*** Opening of Data records ***
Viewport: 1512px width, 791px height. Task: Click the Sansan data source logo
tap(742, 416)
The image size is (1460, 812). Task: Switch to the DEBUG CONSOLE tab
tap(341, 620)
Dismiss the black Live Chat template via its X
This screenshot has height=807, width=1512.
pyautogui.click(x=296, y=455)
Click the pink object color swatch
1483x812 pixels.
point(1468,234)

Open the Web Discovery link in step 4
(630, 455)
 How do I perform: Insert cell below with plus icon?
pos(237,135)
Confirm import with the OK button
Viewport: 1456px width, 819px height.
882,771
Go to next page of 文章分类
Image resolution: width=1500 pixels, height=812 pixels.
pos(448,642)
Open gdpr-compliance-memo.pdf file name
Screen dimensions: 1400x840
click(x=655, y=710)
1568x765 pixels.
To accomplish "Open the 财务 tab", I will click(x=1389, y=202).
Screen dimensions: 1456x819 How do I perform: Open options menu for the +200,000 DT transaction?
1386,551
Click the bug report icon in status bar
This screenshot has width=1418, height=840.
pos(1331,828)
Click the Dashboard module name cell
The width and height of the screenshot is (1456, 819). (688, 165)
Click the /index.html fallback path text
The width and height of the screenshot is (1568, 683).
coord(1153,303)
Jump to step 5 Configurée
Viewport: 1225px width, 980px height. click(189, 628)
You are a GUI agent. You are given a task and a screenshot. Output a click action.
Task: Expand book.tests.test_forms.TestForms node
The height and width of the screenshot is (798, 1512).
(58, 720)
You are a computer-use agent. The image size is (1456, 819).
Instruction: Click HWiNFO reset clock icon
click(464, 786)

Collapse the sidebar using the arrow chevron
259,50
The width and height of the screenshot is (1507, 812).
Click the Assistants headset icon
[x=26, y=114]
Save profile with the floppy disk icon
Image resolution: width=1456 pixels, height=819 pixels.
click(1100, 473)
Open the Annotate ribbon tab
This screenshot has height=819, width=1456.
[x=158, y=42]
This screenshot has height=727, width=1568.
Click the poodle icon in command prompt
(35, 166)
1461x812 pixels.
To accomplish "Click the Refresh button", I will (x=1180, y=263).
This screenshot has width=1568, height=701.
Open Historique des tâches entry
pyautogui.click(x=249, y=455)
*** Close of Data records ***
**What the task asks**
Working from the material above, retype exactly the lines from the one with "The height and" through the one with "This screenshot has height=727, width=1568.", both included, and only those lines.

**Exercise answer**
The height and width of the screenshot is (798, 1512).
(58, 720)
You are a computer-use agent. The image size is (1456, 819).
Instruction: Click HWiNFO reset clock icon
click(464, 786)

Collapse the sidebar using the arrow chevron
259,50
The width and height of the screenshot is (1507, 812).
Click the Assistants headset icon
[x=26, y=114]
Save profile with the floppy disk icon
Image resolution: width=1456 pixels, height=819 pixels.
click(1100, 473)
Open the Annotate ribbon tab
This screenshot has height=819, width=1456.
[x=158, y=42]
This screenshot has height=727, width=1568.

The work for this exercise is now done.